UPDATE : Trying to respond to your comment. The way I see it, the easiest approach is to always read the full line (as above), then parse out the two fields you consider it to consist of: the number and the string.

If you do this with sscanf() , you can use the return value to figure out how it went, like you tried with fscanf() in your code:

const int num_fields = sscanf(line, "%d %s", &num, str);
if( num_fields == 1 )
  ; /* we got only the number */
else if( num_fields == 2 )
  ; /* we got both the number and the string */
else
  ; /* failed to get either */

Not sure when you wouldn't "need" the string; it's either there or it isn't.

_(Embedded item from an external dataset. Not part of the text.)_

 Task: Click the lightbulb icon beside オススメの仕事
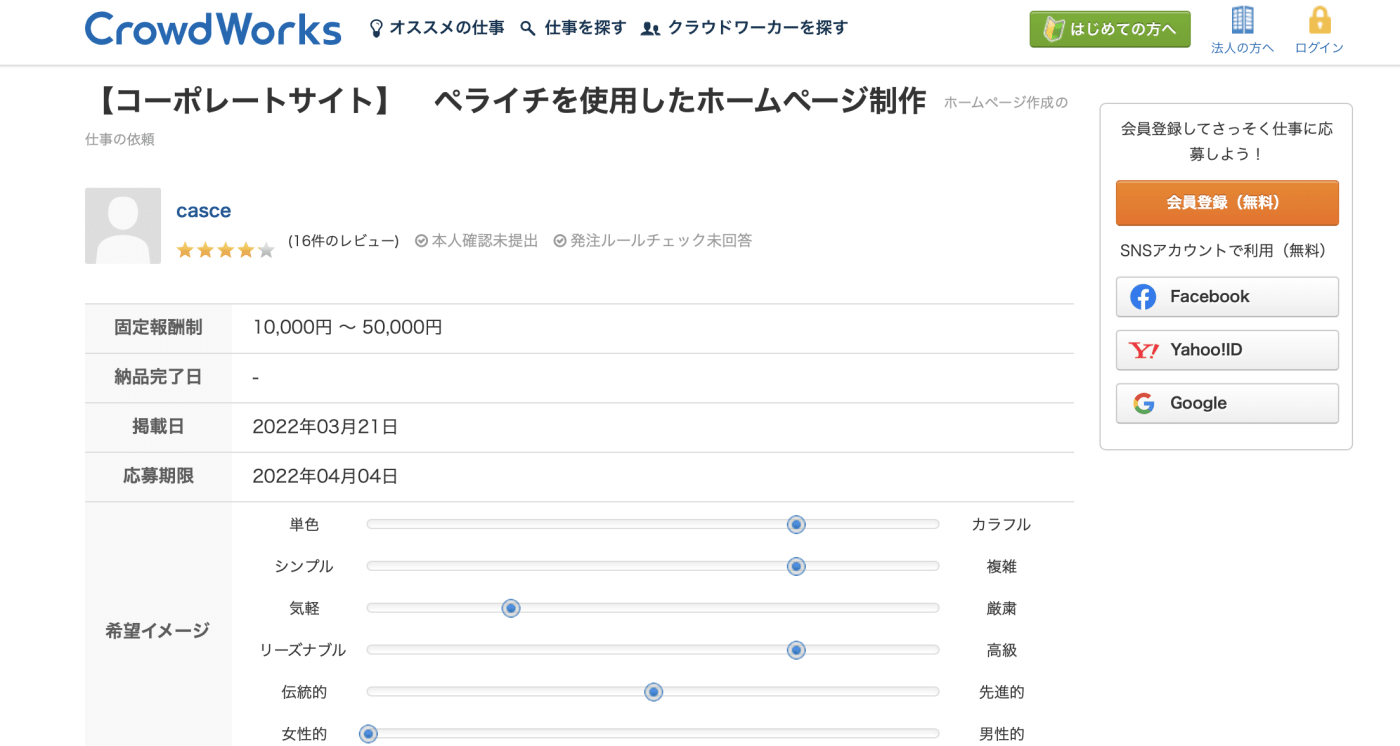(376, 28)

If the first character of the string is \\r or\\n this will be an empty string. You can use the comparison. fscanf() is not suitable if words contain spaces(or empty lines) in them .In that case better to use fgets()

How to solve "using fscanf":

After the int , look for spaces (don't save), then look for char that are not '\\n' .

int num;
char str[10];
#define ScanInt            "%d"
#define ScanSpacesDontSave "%*[ ]"
#define ScanUntilEOL       "%9[^\n]"

int ret = fscanf(fp, ScanInt ScanSpacesDontSave ScanUntilEOL, &num, str);
if (EOF == ret) break;
else if (1 == ret) HandleNum(num);
else if (2 == ret) HandleNumStr(num, str);
else HadleMissingNum();

ret will be 2 if something was scanned into str , else ret will typically be 1. The trick to the above is not to scan in a '\\n' after the int . Thus code can not use "%s" nor " " after the "%d" which both consume all (leading) white-space. The next fscanf() call will consume the '\\n' as part of leading white-space consumption via "%d" .

Minor note: reading the line with fgets() then parsing the buffer is usually a better approach, but coding goals may preclude that.